=== RECORDS FOR THIS EXERCISE ===
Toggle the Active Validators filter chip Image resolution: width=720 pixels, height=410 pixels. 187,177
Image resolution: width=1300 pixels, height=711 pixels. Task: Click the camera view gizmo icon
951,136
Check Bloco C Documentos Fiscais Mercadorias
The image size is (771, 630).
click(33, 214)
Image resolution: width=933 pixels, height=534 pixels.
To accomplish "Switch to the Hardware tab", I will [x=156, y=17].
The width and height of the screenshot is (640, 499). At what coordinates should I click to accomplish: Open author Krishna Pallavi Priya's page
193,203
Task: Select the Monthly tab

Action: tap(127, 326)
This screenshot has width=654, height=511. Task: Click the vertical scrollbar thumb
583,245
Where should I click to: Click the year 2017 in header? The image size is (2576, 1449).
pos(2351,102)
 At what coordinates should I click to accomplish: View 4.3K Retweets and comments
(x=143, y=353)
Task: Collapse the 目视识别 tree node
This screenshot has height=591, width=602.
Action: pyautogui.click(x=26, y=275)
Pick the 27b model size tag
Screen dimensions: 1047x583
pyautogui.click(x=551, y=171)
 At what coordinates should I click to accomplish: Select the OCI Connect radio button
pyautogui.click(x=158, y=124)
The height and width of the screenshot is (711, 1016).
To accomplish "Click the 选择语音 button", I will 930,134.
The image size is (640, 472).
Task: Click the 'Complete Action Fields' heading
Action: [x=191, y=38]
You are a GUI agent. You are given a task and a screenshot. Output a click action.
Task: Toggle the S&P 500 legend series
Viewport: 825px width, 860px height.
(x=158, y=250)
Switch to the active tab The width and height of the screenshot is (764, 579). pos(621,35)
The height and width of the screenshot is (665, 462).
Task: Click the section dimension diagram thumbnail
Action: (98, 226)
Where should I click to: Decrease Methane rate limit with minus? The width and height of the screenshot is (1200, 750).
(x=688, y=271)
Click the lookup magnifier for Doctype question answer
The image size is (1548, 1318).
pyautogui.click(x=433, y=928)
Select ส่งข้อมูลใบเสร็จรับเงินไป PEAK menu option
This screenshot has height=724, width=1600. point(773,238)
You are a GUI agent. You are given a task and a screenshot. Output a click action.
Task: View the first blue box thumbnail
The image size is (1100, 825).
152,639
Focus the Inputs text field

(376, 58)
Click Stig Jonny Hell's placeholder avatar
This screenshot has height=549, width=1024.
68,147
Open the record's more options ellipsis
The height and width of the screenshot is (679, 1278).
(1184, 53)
===
**WHAT IS BEING ASKED:** Give the records above again, word for word.

**TASK SOLUTION:**
Toggle the Active Validators filter chip Image resolution: width=720 pixels, height=410 pixels. 187,177
Image resolution: width=1300 pixels, height=711 pixels. Task: Click the camera view gizmo icon
951,136
Check Bloco C Documentos Fiscais Mercadorias
The image size is (771, 630).
click(33, 214)
Image resolution: width=933 pixels, height=534 pixels.
To accomplish "Switch to the Hardware tab", I will [x=156, y=17].
The width and height of the screenshot is (640, 499). At what coordinates should I click to accomplish: Open author Krishna Pallavi Priya's page
193,203
Task: Select the Monthly tab

Action: tap(127, 326)
This screenshot has width=654, height=511. Task: Click the vertical scrollbar thumb
583,245
Where should I click to: Click the year 2017 in header? The image size is (2576, 1449).
pos(2351,102)
 At what coordinates should I click to accomplish: View 4.3K Retweets and comments
(x=143, y=353)
Task: Collapse the 目视识别 tree node
This screenshot has height=591, width=602.
Action: pyautogui.click(x=26, y=275)
Pick the 27b model size tag
Screen dimensions: 1047x583
pyautogui.click(x=551, y=171)
 At what coordinates should I click to accomplish: Select the OCI Connect radio button
pyautogui.click(x=158, y=124)
The height and width of the screenshot is (711, 1016).
To accomplish "Click the 选择语音 button", I will 930,134.
The image size is (640, 472).
Task: Click the 'Complete Action Fields' heading
Action: [x=191, y=38]
You are a GUI agent. You are given a task and a screenshot. Output a click action.
Task: Toggle the S&P 500 legend series
Viewport: 825px width, 860px height.
(x=158, y=250)
Switch to the active tab The width and height of the screenshot is (764, 579). pos(621,35)
The height and width of the screenshot is (665, 462).
Task: Click the section dimension diagram thumbnail
Action: (98, 226)
Where should I click to: Decrease Methane rate limit with minus? The width and height of the screenshot is (1200, 750).
(x=688, y=271)
Click the lookup magnifier for Doctype question answer
The image size is (1548, 1318).
pyautogui.click(x=433, y=928)
Select ส่งข้อมูลใบเสร็จรับเงินไป PEAK menu option
This screenshot has height=724, width=1600. point(773,238)
You are a GUI agent. You are given a task and a screenshot. Output a click action.
Task: View the first blue box thumbnail
The image size is (1100, 825).
152,639
Focus the Inputs text field

(376, 58)
Click Stig Jonny Hell's placeholder avatar
This screenshot has height=549, width=1024.
68,147
Open the record's more options ellipsis
The height and width of the screenshot is (679, 1278).
(1184, 53)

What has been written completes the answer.